University Prepares for an End to DACA


In an email to students Tuesday night, University of New Haven President Steven Kaplan responded to the decision by the Trump Administration to end the Deferred Action for Childhood Arrivals program passed by President Obama in 2012.

Kaplan cited the approximately 800,000 people covered under DACA, which protects them from deportation after being brought to the United States as a child.

“Despite their hard work and sacrifices, the pursuit of their dreams in our nation hangs in the balance,” Kaplan said. “We must not equivocate in our support for them.”

According to the Bipartisan Policy Center, “to qualify, immigrants had to have come to the United States before their 16th birthday and have never been convicted of a felony, among other requirements.”

DACA recipients are usually in search of education and jobs, as over 60 percent have secured a high paying job, according to the Institute of Economic Policy and Taxation.

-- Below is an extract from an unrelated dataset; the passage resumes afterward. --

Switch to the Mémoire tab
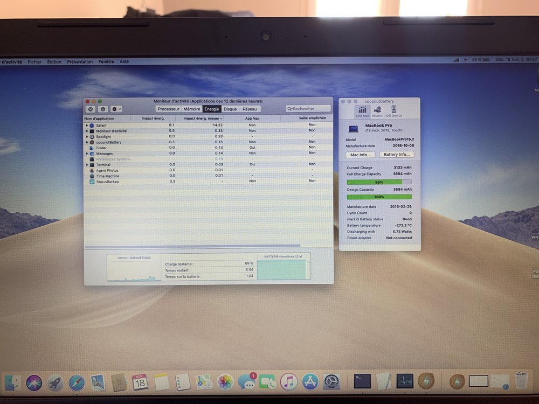 click(192, 109)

According to research from ITEP, 1.3 million DACA recipients and potential enrollees contribute an estimated $2 billion a year in state and local taxes. And repealing DACA would lead to $60 billion in foregone federal revenue over ten years, according to the Cato Institute.

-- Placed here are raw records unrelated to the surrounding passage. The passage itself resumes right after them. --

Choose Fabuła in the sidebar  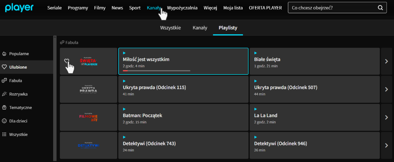[15, 81]
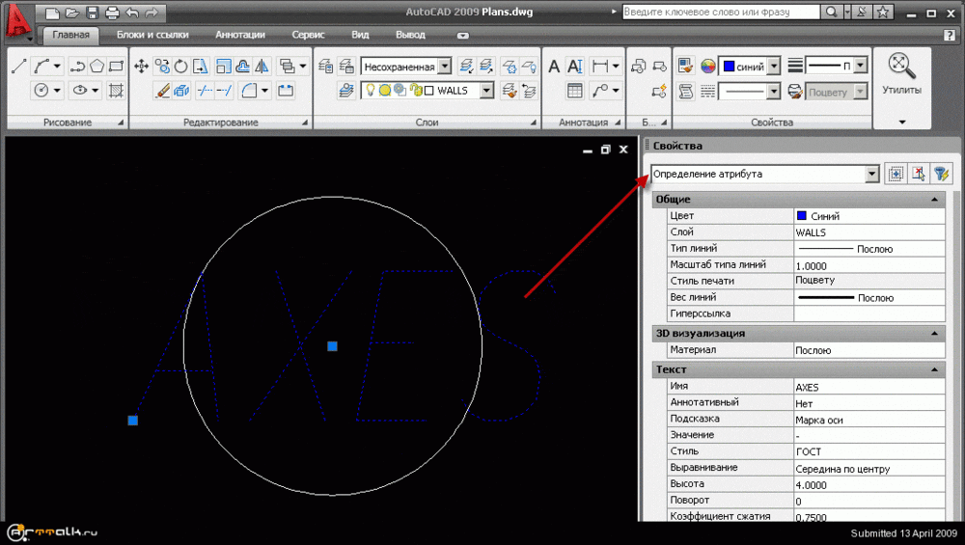This screenshot has height=545, width=965.
Task: Click the Quick Select funnel icon
Action: click(x=941, y=174)
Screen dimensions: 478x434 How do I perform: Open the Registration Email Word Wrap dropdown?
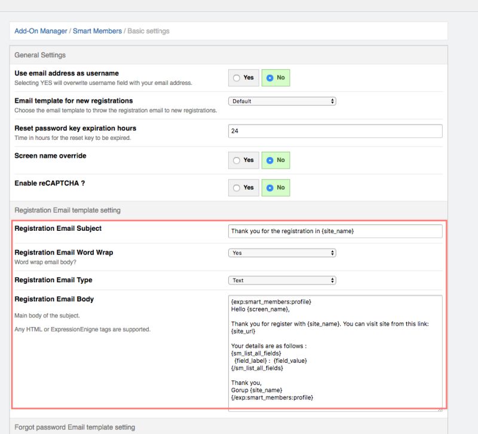click(282, 252)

President Donald Trump’s reasoning for rescinding the program was to urge Congress to act, saying, along with several Republicans and his Attorney General Jeff Session, that the executive action was unconstitutional.

Juan Hernandez, director of the Myatt Center for Diversity and Inclusion at the University, agrees that there should be Congressional action on the DACA program, but should have happened a long time ago.

“DACA should have 100 percent always come from Congress,” he said, adding that President Obama did the right thing by creating the program.

Hernandez believes that the president should have urged Congress to act before rescinding the program, because he doesn’t “see it happening in 6 months.”

He says students should continue to focus on their studies as a way to show why DACA is so important to their lives. He also encouraged students to stand up and support DACA, including by marching and demonstrating peacefully.

If DACA isn’t resolved in six months and the program is ended, Hernandez said there isn’t a whole lot the University can do to protect students, within legal boundaries.

“If they wanted to, they could go and round them up,” he said.

He pointed out that students could be pulled out of classes, which is why non-DACA students should be concerned about their classmates.

Hernandez hopes “the University will fulfill its obligations” to the students in prioritizing their safety.

Kaplan has not specified a plan should DACA be fully rescinded, but in his email, he urged local and national elected officials to act.

“DREAMers represent the quintessential American pursuit of happiness, and it is our nation’s leaders’ responsibility to protect those pursuits,” he said.

The Dean of Students Office will be hosting a current events discussion on Sept. 21 at 4:30 p.m. in the Moulton Lounge titled, “Should a Country of Immigrants Ban Immigrants?”